The Husband List by Janet Evanovich


  She pushed back her chair. “If you’ll excuse me, Mama, I am feeling the need for some of that fresh air.”

  “Get your cape, first,” Mama said. “And take Pomeroy with you.”

  Caroline scooped up the dog and headed down the thickly carpeted hallway, past the corridor that led to her room, and outside to breathe freely. Evening had come, but it was far from dark as she took the deck. She set Pomeroy on his feet and smiled when he chose the rail instead of his designated spot as the place to leave his mark.

  “Let’s stay back from the edge,” she said to the little dog when he was done. “Mama would never forgive me if you went overboard.”

  “But if I did, she’d breathe easier.”

  Caroline turned. Jack was right behind her.

  “Well, hello,” she said. “Does this mean you’re through avoiding me?”

  Laughing, he held a hand to his broad chest. “A direct shot, Artemis.”

  “Of course,” she replied and then began to follow Pomeroy, who was heading toward his piece of home sod. “And I note you’re not denying the charge.”

  “I’m not,” he agreed as he pulled even with her. “But I have my reasons.”

  Caroline didn’t comment. They walked in silence until they had reached the bow, where Pomeroy was rolling with great abandon on his grass, paws in the air and a tiny canine smile on his face. Caroline rubbed her arms. Mama had been right about the cape. It might be July, but there was a bite to the air this far out at sea. It seemed to Caroline that it was growing rougher, too.

  “Here,” Jack said as he settled his black evening jacket coat over her shoulders. She wanted to draw it close to her face and see if it carried the tempting scent of male and sandalwood she recalled—and had dreamt of—since a week ago in Rosemeade’s conservatory. Instead she gave him a polite, but not too forgiving, thank you.

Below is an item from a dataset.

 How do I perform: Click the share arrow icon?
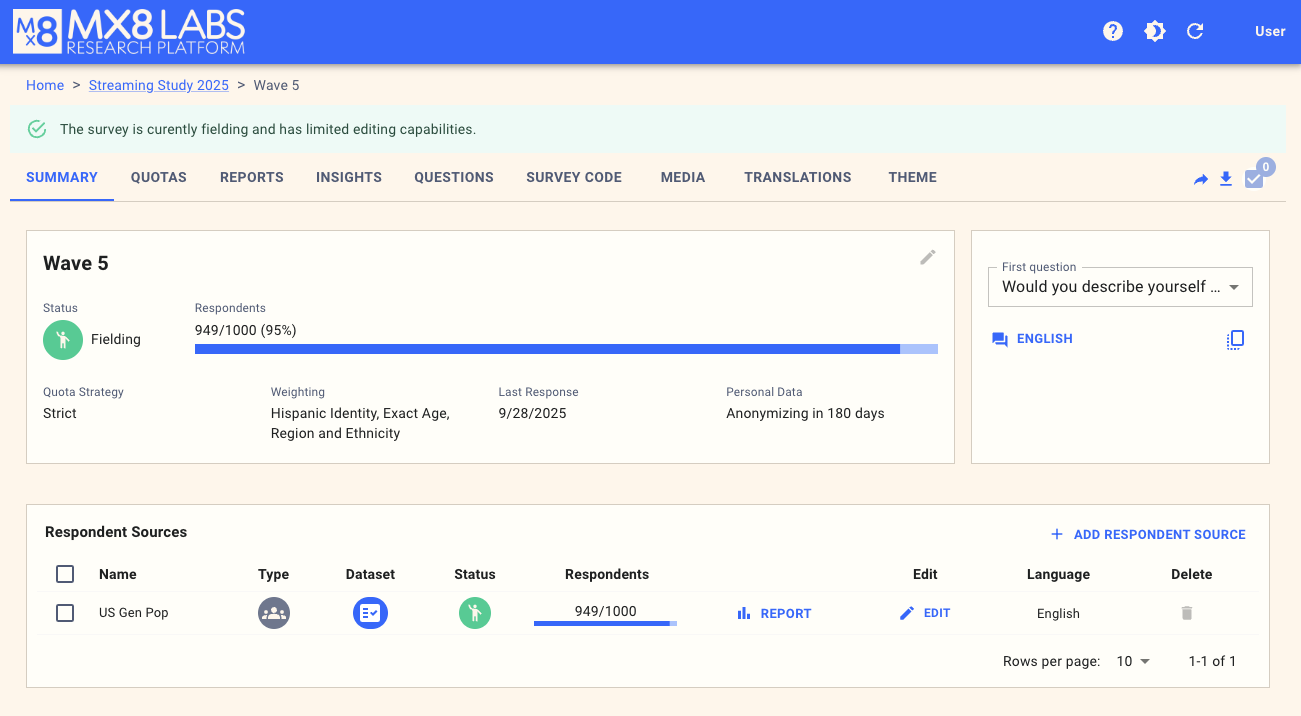[1201, 179]

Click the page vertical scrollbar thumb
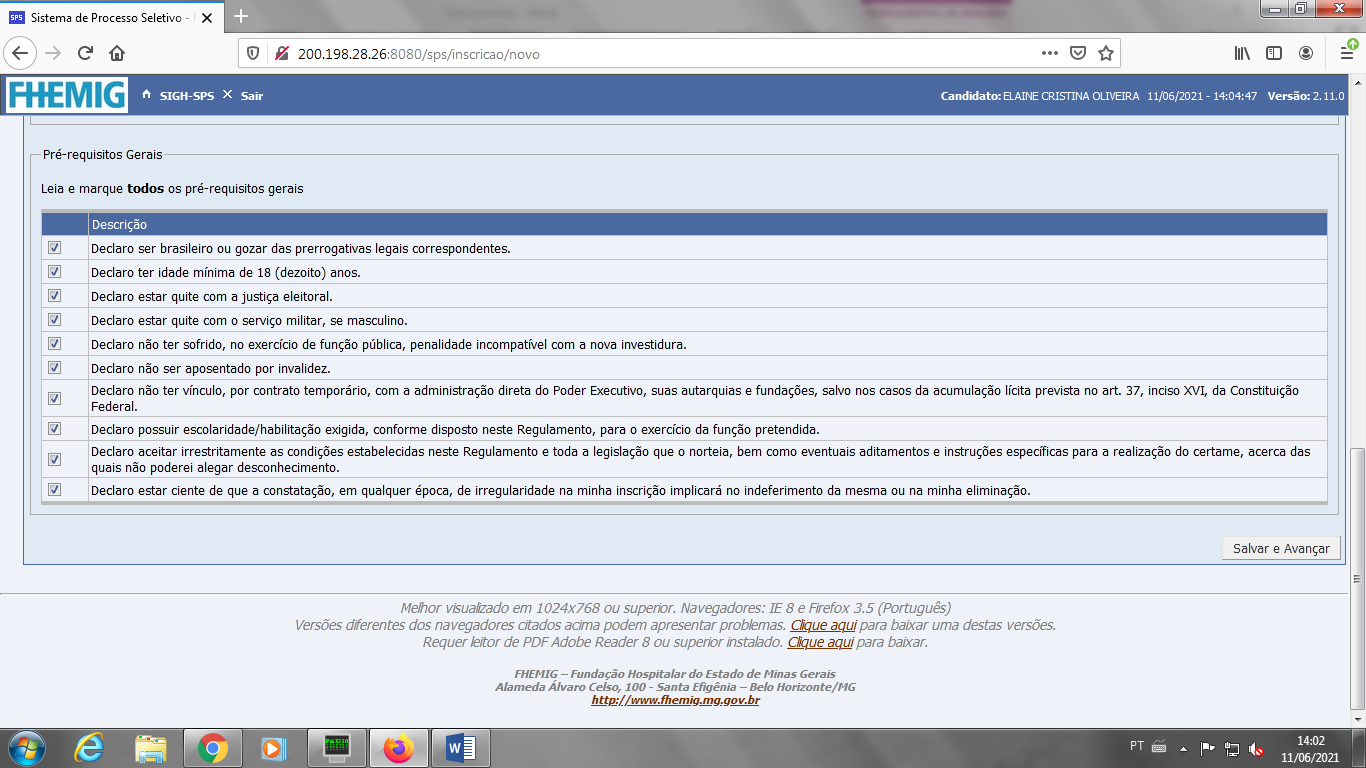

  “Bremerton was trying to harm me when he broke Eddie’s leg,” Jack said in a strangely calm tone. “None of what happened was an accident.”

  Caroline swung around to face him. “What? Do you have proof? If you do, you must tell Mama immediately.”

  Jack touched his hand to her face. “Sweetheart, if I had hard proof, we wouldn’t be on this ship.”

  Caroline had heard the bad news, but at that moment, she didn’t care. Her mind couldn’t seem to work past the fact that Jack had just called her sweetheart.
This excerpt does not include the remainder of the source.